Stored data:
....................

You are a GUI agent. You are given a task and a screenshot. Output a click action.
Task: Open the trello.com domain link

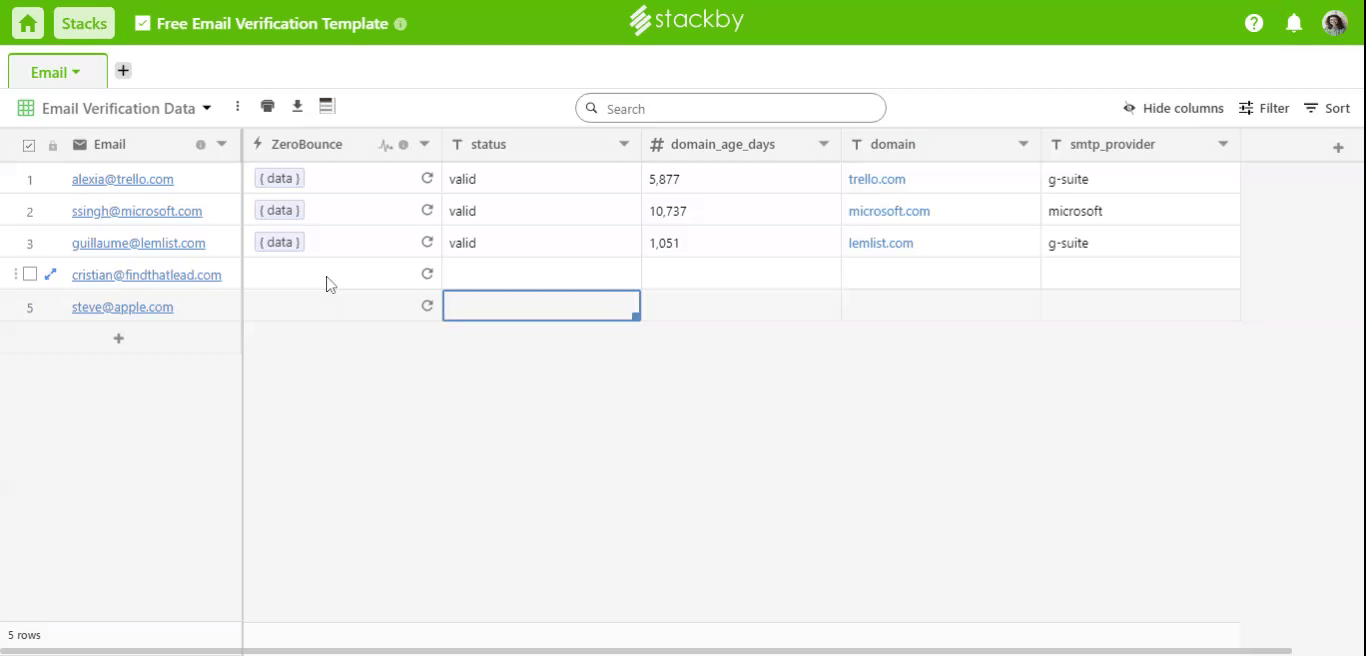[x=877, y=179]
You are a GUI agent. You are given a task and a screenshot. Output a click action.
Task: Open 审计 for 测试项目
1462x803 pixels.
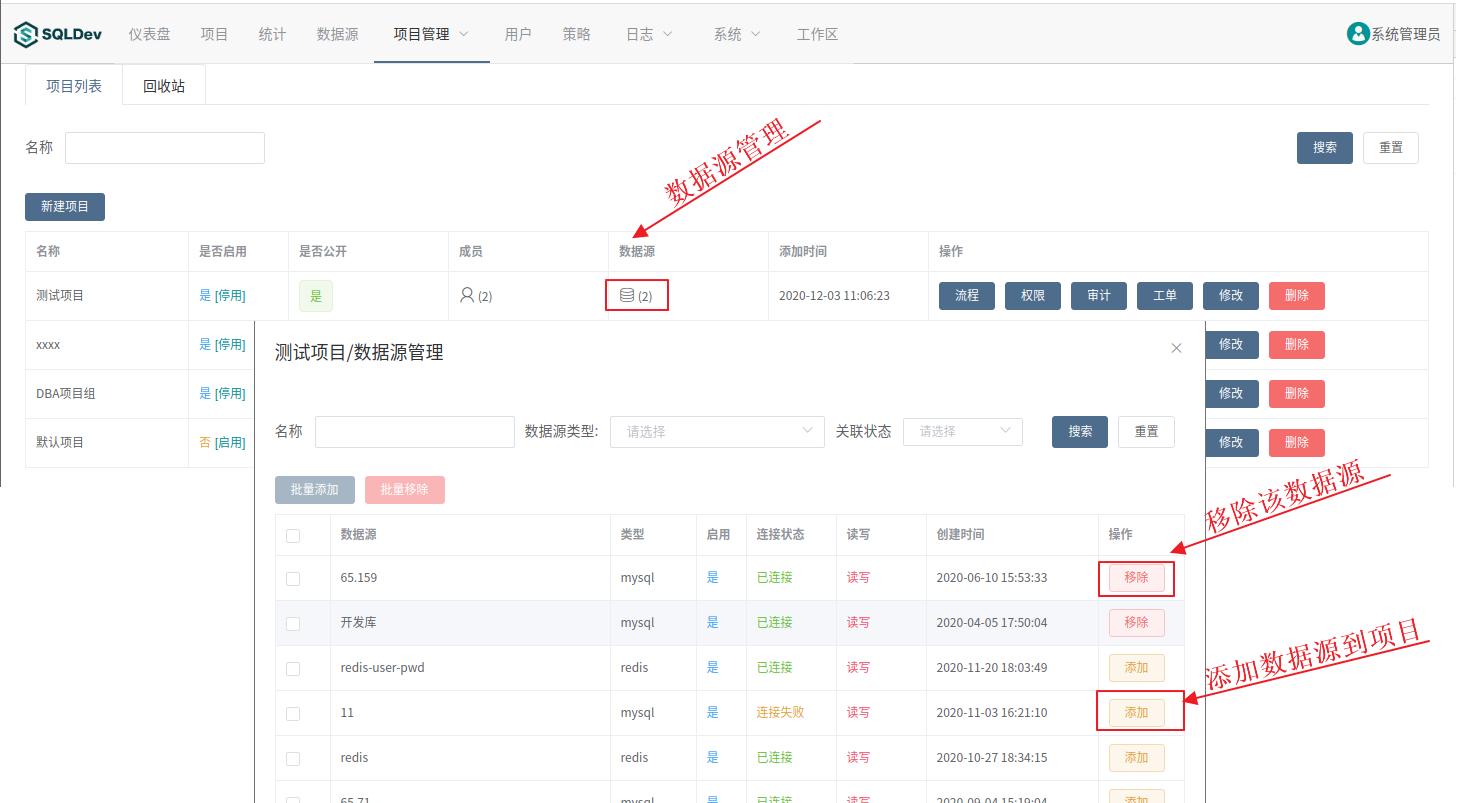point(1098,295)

....................

Reprint the data verbatim, pictures excluded.

> TASK ANSWER
You are a GUI agent. You are given a task and a screenshot. Output a click action.
Task: Open the trello.com domain link

[x=877, y=179]
You are a GUI agent. You are given a task and a screenshot. Output a click action.
Task: Open 审计 for 测试项目
1462x803 pixels.
point(1098,295)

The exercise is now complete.